A walk through the InformationWeek archives

The cloud is growing, but cloud outages are nothing new. And neither do we. InformationWeek was founded in 1985 and our online archives date back to 1998. Here are some highlights of the cloud’s worst times, taken from our archives.

April 17, 2007 / In Web 2.0 keynote, Jeff Bezos touts Amazon’s on-demand services, by Thomas Claburn — “Conference founder Tim O’Reilly asked if Amazon was making money on this, Bezos replied, ‘We definitely intend to make money on this “, before finally admitting that AWS was not profitable today.”

(As a reminder, folks, here in 2022, AWS is now worth a trillion dollars.)

August 12, 2008 / Sorry the internets are broken today, by Dave Methvin and Google apologizes for Gmail outageby Thomas Claburn — After a series of awkward disruptions in the Microsoft MSDN, Gmail, Amazon S3, GoToMeeting, and SiteMeter forums, Methvin laments, “When you use a third-party service, it becomes a black box that’s hard to check, or even know if or when something has changed Welcome to your future nightmare.

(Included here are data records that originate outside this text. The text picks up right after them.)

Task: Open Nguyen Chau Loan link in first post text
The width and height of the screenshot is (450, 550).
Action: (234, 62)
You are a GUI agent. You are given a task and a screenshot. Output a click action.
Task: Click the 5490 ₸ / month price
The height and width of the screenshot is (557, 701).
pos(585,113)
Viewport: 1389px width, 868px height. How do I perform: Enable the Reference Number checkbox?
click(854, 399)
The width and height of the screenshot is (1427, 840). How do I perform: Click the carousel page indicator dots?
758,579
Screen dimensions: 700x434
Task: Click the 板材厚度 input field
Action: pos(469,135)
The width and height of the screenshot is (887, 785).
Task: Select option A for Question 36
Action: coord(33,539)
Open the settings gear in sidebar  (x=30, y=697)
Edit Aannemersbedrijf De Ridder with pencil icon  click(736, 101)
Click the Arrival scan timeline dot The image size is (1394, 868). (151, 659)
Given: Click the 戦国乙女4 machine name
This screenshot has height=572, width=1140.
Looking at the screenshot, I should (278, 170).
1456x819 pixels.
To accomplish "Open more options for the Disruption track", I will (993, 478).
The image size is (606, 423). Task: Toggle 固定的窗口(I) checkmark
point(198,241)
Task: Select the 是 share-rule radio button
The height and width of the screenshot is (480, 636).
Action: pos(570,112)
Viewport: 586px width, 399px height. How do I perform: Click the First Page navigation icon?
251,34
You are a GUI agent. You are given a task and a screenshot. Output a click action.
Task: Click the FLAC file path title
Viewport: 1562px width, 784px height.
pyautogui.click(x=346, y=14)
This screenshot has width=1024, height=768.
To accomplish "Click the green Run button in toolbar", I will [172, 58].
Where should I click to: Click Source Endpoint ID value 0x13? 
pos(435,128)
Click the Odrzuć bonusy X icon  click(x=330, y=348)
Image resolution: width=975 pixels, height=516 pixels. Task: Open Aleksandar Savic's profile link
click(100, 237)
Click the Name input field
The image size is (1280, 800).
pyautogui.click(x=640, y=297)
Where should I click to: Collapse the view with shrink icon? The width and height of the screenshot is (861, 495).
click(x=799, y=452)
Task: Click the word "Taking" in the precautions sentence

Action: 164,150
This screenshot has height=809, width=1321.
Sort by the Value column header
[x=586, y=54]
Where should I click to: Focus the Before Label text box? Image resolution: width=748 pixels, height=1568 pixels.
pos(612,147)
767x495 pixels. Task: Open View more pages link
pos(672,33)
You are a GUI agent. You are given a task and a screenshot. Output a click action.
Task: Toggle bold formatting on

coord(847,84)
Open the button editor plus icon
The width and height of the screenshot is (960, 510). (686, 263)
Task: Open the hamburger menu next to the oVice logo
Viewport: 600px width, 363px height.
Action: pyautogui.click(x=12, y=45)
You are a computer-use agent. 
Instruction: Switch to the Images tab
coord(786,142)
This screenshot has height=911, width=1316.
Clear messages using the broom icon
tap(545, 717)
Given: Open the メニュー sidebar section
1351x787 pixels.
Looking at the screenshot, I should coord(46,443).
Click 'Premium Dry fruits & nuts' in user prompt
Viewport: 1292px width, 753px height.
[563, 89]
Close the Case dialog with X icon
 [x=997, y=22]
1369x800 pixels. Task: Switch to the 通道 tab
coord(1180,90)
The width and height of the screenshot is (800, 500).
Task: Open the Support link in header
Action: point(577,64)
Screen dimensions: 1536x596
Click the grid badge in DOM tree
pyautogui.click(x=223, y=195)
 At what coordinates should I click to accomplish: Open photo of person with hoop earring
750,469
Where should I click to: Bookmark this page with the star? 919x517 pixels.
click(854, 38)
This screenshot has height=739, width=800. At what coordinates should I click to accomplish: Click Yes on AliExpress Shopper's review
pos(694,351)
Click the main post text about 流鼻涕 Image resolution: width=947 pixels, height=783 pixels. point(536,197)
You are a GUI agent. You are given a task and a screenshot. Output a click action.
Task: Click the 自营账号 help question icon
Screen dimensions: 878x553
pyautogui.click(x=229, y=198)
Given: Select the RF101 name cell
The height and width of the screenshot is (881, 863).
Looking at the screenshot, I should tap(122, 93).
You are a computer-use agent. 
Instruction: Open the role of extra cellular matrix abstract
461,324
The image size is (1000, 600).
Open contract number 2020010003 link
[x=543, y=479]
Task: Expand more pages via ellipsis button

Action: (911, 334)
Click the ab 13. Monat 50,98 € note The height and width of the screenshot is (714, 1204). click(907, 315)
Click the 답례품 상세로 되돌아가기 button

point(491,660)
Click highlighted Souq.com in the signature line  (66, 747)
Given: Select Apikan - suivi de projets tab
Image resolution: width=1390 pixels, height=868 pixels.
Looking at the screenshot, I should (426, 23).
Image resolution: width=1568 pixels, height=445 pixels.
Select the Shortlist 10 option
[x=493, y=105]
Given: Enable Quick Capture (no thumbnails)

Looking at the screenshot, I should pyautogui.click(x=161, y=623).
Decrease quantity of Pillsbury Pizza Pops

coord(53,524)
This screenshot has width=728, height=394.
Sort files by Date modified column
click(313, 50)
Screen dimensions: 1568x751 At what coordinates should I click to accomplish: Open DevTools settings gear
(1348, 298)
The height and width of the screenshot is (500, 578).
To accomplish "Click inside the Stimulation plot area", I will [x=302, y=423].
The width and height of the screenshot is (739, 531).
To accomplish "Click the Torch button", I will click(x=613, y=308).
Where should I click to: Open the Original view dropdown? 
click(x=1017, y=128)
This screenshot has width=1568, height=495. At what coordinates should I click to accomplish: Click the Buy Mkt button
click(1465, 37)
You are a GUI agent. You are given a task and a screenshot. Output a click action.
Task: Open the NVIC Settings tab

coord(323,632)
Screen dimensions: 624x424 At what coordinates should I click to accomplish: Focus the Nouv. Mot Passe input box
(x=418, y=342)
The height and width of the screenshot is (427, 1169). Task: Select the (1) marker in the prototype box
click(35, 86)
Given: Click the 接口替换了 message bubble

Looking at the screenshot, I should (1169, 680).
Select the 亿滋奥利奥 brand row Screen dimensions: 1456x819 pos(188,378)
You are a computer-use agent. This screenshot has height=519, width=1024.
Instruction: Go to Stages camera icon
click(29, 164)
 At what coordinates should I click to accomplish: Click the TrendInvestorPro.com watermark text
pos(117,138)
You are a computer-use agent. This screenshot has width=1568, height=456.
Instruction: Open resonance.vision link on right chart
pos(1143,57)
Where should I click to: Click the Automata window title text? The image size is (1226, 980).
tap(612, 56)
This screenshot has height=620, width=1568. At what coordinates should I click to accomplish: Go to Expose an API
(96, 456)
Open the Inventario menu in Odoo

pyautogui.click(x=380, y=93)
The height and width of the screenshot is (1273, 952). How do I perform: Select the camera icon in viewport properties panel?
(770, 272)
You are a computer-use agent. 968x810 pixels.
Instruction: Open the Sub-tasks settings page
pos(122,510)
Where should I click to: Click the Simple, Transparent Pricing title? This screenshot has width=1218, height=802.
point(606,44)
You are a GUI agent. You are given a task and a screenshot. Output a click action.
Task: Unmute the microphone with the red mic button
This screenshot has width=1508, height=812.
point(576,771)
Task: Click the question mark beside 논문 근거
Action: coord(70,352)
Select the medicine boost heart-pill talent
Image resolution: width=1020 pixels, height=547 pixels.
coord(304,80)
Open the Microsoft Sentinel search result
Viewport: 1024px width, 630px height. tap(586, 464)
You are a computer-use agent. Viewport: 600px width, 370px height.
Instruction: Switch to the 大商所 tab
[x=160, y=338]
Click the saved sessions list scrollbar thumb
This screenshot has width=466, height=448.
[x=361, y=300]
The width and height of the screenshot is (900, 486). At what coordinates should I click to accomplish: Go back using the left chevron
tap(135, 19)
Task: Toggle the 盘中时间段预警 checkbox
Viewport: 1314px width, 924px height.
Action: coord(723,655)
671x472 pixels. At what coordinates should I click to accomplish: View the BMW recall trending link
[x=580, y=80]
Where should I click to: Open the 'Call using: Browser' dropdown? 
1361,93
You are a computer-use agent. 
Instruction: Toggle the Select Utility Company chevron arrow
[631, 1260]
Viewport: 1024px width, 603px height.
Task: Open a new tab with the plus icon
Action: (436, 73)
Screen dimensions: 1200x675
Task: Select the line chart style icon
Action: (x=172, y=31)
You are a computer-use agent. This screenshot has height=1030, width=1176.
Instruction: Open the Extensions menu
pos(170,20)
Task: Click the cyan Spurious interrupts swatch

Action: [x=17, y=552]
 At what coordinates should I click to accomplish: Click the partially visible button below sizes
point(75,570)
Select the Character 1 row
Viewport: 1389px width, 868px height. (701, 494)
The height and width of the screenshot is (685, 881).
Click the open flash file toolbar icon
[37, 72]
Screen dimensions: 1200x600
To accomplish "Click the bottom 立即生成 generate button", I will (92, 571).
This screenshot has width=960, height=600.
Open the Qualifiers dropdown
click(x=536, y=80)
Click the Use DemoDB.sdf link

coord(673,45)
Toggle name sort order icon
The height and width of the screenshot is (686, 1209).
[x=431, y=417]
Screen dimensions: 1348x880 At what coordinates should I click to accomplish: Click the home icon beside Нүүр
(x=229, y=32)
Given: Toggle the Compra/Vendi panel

October 17, 2008 / Google Gmail outage brings out opponents of cloud computing, by Thomas Claburn — Given that the outage appears to have lasted more than 24 hours for some, affected paid Gmail customers appear to owe service credits under the terms of Gmail’s SLA. As one customer put it, “It’s not a temporary issue if it lasts this long. It’s frustrating not being able to expedite these issues.”

June 11, 2010 / The five biggest weaknesses of the cloud, by John Soat – “The recent problems with Twitter (“Fail Whale”) and Steve Jobs’ embarrassment over the network blackout during the introduction of the new iPhone don’t exactly convey warm fuzzy feelings about the internet and performance of the network in general. An SLA cannot guarantee performance; it can only punish poor performance.”

[In 2022, a cloud SLA can accomplish basically nothing at all. As Richard Pallardy and Carrie Pallardy wrote this week, “Industry standard service level agreements are remarkably restrictive, with most companies assuming little if any liability.”]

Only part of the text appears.